Like many other women in her situation, she looked for treatments online such as acupuncture, meditation, and even one-on-one stress therapy – as offered by Eva Bernal, who had three children after 18 sessions. Eventually, Cristina discovered a method based on diet, created by Virginia Ruipérez, a nurse. “I changed my diet for a much healthier one. She argues that it helps. I’m not sure. Obviously, it can’t do you any harm and I wanted to do everything I could.” After three months of healthy eating, Cristina and her husband decided to try ovary donation. But after the third attempt, in December, they decided to stop. “I would give everything I have if they could guarantee me a treatment that would get me pregnant, but I can’t go on hoping for something that isn’t going to happen.”

“Now I am aged 51. Every day in my job I witness the miracle of seeing a baby born and it is hard to accept that for me it is too late”
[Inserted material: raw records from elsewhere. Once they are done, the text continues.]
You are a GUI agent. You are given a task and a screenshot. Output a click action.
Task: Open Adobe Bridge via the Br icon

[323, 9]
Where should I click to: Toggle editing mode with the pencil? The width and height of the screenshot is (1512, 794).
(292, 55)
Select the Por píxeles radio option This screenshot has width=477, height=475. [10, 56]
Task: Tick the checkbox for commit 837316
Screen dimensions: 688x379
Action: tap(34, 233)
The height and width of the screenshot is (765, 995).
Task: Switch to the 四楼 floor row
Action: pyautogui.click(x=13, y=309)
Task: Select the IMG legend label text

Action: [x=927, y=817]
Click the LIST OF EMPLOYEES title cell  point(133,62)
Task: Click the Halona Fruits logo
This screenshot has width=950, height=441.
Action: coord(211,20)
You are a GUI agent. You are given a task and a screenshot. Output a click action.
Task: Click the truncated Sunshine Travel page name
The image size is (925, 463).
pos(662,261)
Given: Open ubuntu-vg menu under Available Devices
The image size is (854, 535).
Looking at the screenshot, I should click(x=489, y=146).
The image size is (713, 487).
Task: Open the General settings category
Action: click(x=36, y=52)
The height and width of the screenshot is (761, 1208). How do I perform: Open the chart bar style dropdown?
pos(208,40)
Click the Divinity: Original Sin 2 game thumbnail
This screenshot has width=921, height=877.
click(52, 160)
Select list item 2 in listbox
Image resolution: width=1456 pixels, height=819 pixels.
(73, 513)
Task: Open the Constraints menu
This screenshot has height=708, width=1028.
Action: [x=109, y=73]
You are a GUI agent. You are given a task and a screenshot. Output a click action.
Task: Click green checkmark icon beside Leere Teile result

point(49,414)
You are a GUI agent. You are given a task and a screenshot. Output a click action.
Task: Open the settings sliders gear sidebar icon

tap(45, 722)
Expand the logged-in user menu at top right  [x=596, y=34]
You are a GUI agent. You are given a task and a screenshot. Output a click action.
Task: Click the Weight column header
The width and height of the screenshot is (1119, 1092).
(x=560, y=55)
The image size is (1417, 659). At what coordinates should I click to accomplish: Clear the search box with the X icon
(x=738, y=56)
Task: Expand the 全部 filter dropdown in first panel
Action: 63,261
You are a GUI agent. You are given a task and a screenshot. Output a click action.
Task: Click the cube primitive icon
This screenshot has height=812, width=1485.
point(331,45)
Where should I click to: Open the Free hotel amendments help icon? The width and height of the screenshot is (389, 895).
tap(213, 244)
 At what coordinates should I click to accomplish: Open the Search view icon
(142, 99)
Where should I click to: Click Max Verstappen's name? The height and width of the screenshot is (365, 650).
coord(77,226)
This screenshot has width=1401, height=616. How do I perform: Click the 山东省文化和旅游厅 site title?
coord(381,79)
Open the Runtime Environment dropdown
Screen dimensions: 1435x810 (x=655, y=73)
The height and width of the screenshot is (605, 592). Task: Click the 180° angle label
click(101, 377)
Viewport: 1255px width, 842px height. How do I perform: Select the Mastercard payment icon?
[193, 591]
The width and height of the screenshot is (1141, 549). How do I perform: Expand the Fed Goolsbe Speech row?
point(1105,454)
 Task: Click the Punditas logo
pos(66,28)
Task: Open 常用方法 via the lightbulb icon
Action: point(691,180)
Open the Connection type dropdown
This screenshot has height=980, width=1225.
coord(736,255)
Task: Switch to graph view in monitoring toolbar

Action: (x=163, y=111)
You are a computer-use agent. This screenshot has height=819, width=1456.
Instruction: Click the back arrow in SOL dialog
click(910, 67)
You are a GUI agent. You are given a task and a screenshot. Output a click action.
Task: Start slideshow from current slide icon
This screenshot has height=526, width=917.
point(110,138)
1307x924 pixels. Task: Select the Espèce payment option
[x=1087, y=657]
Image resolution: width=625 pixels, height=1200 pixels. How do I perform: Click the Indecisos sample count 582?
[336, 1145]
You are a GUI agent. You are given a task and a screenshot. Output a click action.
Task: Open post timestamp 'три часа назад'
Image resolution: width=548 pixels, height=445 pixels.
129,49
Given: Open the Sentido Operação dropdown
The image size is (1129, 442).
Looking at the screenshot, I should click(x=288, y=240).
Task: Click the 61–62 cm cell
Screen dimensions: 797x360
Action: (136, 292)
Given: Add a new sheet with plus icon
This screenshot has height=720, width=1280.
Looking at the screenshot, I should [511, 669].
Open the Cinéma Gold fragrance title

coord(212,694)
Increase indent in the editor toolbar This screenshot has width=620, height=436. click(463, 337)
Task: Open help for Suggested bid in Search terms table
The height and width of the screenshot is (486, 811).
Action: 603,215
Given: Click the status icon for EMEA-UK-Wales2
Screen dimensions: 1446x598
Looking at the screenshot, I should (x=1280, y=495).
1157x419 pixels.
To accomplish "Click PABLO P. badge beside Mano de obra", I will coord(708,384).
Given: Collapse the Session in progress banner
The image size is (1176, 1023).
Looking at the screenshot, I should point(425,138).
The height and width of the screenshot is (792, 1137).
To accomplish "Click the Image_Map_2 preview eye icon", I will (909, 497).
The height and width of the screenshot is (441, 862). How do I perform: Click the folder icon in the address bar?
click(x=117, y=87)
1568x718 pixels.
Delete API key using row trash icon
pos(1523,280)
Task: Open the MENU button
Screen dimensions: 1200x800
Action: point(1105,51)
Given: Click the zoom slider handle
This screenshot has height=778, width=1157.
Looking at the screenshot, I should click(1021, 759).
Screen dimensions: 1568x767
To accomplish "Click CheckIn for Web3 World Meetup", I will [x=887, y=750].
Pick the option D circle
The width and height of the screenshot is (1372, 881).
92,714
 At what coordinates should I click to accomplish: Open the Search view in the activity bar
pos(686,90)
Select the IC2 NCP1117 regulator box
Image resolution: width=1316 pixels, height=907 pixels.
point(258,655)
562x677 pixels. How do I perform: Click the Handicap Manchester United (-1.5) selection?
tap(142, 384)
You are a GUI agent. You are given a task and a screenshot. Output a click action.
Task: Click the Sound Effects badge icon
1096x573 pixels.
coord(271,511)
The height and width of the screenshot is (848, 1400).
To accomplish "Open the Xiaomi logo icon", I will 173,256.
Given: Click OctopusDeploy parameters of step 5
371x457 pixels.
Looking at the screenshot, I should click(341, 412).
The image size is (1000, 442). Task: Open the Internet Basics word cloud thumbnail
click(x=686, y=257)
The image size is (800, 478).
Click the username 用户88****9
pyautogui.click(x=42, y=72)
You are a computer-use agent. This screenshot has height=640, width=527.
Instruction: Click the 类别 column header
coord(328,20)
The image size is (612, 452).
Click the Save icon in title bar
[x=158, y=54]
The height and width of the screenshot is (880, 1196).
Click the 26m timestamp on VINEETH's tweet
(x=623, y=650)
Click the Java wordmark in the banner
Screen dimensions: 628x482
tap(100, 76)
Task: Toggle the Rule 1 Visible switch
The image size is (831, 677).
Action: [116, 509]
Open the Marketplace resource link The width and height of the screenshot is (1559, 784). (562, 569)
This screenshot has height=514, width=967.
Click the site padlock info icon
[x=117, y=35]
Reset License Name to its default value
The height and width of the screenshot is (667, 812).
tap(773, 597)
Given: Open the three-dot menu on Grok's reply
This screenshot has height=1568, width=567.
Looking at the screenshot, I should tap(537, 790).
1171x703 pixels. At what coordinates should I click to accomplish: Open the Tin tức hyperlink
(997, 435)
After her fourth miscarriage, the gynecologist at the hospital where Gloria Labay was undergoing treatment carried out a second fertility review. The first looked positive, but in the second, doctors discovered that she had an arcuate uterus, which means her uterine cavity has a slightly different shape and could be why she was unable to become pregnant. She then tried to adopt a child from Nepal as a single parent, but the Spanish authorities subsequently stopped working with the authorities there over procedural irregularities.

Three years later she was offered another opportunity to adopt, but by now she had a partner and was not considered eligible. “Now I am aged 51. Every day in my job I am a witness to the miracle of seeing a baby born and it is hard to accept that for me it is too late, although I no longer think about it every day. But you have to reinvent yourself. Not having children has advantages: you can do what you like with your life, you have more money to spend on what you like. A psychologist told me that perhaps if I couldn’t be a mother, I could be the best aunt a child ever had. Last year I went camping with my three nieces, aged eight, six, and four. This year I’m planning a trip to the Pyrenees. For the moment we get on, but there will always be this feeling of having missed out on being a mother. It’s the wound I carry around with me.”